Le hic, c’est que le gouvernement dispose de peu de temps — et à moins de neuf mois des élections générales, certains prédisent qu’il ne voudra pas s’attaquer à l’épineux dossier de l’aide médicale à mourir.
Mais «le processus (de consultation) était déjà bien entamé» et il «l’était avant même que la décision ne tombe», a assuré mardi l’élu conservateur en marge de la cérémonie d’accueil de la nouvelle juge québécoise à la Cour suprême, Suzanne Côté, qui se tenait dans la salle du plus haut tribunal au pays, à Ottawa.
Peter MacKay a spécifié que le personnel du ministère fédéral de la Justice se pencherait sur des projets de loi privés existants, mais aussi sur ce qui s’était fait du côté de Québec, qui a adopté en juin dernier sa loi sur les soins de fin de vie.
L’adoption de cette loi ne s’est pas faite du jour au lendemain.
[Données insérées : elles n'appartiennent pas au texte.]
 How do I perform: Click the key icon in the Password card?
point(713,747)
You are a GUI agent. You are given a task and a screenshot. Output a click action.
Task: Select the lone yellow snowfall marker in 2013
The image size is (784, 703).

Créée en décembre 2009, la commission spéciale sur la question de mourir dans la dignité aura déposé son rapport en mars 2012, après avoir notamment mené une série de consultations aux quatre coins du Québec.
Quoi qu’il advienne du côté d’Ottawa, le gouvernement fédéral doit s’assurer que le jugement de la Cour suprême du Canada soit respecté, mais il a également «l’obligation de protéger l’ensemble des intérêts des Canadiens», a précisé M. MacKay.
Il a dit avoir des «inquiétudes particulières» pour les personnes vivant avec un handicap, et souhaite prendre le temps de prêter une oreille attentive à leur point de vue.
«C’est un enjeu profondément émotif et personnel pour plusieurs, et il a des impacts d’une portée considérable, c’est le moins qu’on puisse dire», a dit le ministre.